[DATA PROVIDED]:
§
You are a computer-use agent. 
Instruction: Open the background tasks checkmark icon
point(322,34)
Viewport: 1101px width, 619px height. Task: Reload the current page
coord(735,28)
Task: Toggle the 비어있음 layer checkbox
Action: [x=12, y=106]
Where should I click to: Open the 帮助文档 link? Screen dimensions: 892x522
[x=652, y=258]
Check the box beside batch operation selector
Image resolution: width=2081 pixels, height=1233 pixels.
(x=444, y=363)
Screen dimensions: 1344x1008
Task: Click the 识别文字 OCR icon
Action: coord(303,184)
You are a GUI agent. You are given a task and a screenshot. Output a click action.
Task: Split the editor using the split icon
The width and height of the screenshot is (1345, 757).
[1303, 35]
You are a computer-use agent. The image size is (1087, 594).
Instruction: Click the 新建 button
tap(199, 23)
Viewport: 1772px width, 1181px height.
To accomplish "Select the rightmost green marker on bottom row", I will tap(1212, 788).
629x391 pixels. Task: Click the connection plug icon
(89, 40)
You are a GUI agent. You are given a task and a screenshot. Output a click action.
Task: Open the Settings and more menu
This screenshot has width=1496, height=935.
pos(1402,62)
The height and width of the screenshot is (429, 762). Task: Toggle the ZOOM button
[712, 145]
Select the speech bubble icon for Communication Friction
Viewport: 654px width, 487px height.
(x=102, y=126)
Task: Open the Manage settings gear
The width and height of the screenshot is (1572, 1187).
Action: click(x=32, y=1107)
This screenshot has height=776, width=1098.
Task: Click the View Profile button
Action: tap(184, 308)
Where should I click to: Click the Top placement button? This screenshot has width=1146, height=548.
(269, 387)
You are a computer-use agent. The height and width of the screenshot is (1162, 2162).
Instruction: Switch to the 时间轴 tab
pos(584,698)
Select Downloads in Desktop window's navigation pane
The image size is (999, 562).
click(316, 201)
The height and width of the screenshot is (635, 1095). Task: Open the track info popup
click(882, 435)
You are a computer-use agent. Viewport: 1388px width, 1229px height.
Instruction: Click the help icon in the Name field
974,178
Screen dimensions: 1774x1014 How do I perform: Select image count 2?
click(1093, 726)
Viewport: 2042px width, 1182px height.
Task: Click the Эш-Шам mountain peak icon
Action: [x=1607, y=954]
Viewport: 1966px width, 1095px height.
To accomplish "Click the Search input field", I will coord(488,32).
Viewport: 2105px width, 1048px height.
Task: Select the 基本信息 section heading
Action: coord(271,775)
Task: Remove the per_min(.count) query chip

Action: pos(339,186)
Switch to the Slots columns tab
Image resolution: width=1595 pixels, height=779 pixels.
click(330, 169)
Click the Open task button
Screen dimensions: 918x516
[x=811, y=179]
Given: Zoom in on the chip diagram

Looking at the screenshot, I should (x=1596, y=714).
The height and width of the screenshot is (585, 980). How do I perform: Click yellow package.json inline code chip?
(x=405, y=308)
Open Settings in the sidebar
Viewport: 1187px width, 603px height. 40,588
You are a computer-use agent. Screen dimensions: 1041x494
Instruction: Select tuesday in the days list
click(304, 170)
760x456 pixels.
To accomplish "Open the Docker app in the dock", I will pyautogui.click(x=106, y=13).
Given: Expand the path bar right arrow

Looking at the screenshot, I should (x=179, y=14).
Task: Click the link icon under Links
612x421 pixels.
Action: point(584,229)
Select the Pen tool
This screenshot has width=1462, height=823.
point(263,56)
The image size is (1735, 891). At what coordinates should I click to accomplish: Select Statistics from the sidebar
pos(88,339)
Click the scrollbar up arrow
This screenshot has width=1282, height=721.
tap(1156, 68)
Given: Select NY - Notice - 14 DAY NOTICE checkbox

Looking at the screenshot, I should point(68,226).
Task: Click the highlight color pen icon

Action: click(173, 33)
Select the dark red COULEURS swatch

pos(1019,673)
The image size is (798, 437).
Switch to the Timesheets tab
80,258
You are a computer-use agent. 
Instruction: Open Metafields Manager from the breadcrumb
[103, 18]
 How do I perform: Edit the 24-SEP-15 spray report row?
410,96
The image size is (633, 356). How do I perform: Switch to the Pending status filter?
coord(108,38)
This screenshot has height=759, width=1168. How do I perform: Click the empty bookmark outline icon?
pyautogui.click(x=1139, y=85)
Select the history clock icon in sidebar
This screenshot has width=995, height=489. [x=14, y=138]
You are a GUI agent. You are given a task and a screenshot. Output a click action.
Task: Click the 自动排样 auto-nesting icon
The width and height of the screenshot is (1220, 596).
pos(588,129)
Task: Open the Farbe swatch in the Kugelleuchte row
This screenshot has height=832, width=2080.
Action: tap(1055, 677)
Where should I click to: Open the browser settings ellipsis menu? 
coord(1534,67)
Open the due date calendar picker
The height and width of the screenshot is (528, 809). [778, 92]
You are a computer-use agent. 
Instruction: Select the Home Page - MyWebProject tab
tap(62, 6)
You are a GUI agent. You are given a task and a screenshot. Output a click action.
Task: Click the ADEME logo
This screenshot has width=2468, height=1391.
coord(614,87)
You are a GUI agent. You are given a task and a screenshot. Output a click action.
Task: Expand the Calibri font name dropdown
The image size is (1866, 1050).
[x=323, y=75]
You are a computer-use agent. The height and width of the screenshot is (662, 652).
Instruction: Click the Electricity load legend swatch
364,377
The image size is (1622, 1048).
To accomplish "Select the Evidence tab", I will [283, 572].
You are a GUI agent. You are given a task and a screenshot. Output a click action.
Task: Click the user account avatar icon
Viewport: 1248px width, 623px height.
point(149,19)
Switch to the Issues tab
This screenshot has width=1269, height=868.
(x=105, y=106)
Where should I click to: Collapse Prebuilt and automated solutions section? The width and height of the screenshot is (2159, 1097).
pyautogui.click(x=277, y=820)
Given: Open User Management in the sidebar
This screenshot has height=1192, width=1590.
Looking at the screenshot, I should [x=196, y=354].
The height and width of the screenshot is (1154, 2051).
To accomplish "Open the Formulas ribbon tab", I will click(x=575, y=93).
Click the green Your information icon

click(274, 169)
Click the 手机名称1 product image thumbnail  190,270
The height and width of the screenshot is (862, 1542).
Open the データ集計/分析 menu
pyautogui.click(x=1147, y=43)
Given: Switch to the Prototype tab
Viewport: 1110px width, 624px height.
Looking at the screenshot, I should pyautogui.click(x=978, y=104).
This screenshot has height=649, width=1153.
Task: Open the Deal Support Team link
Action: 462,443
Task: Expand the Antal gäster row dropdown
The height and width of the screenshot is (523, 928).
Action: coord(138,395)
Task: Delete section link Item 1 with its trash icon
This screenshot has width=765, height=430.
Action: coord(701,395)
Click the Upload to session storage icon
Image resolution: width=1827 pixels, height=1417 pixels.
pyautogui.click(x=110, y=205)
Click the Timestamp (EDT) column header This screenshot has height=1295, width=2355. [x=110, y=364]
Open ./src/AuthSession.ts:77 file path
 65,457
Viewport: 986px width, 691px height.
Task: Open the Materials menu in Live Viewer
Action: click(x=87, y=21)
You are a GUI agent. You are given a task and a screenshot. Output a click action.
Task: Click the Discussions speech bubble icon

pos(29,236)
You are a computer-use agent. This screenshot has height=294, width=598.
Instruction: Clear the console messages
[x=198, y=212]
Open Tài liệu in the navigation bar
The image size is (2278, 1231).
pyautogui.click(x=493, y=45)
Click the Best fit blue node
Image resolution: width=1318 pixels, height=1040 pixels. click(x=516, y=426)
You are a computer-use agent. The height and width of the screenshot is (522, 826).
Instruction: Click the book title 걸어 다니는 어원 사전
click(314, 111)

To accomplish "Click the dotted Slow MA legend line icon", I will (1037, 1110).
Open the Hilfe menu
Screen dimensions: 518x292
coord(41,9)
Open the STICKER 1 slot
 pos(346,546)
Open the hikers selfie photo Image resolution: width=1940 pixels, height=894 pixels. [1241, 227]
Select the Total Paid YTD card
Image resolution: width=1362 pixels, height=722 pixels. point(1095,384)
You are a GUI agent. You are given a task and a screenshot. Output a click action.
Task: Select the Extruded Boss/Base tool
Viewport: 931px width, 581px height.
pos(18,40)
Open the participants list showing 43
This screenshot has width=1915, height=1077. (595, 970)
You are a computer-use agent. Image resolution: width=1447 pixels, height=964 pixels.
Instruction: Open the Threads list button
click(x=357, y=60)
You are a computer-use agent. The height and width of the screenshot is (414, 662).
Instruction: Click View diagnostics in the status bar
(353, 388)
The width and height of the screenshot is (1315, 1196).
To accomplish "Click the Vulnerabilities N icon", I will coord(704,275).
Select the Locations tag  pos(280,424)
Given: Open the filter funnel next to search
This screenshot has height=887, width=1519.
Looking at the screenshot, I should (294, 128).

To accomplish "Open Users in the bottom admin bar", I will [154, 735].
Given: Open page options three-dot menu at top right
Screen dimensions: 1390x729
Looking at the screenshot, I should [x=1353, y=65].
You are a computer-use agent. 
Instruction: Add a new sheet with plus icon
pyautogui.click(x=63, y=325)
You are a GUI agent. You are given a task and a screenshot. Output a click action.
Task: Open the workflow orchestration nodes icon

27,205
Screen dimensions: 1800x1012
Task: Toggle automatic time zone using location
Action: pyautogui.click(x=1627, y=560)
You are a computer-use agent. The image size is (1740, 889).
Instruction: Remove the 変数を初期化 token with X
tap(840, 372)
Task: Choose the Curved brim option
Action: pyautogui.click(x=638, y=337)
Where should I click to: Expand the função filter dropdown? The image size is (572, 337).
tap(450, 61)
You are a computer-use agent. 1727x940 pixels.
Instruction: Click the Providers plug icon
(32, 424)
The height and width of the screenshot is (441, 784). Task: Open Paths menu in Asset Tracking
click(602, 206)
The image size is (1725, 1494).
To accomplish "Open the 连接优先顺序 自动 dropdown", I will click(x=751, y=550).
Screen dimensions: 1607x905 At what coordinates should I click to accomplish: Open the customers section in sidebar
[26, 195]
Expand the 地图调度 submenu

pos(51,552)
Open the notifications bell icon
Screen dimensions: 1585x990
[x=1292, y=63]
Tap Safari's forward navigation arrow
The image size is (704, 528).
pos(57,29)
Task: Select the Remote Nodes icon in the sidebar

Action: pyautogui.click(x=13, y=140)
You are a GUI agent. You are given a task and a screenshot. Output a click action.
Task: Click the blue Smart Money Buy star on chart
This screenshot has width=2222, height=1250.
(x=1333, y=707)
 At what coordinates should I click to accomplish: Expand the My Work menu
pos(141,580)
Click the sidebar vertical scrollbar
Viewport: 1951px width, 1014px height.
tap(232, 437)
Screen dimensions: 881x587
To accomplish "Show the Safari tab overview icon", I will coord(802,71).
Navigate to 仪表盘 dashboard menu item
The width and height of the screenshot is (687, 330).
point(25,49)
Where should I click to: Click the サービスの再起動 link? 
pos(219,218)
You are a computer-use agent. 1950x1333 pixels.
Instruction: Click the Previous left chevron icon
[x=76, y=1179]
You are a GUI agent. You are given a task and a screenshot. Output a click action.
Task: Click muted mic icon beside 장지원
§
[EXERCISE GOAL]: Output the line containing "Instruction: Click the Previous" and every line after it through the final line of the records above, exactly as written and nothing else.

[RESULT BELOW]:
Instruction: Click the Previous left chevron icon
[x=76, y=1179]
You are a GUI agent. You are given a task and a screenshot. Output a click action.
Task: Click muted mic icon beside 장지원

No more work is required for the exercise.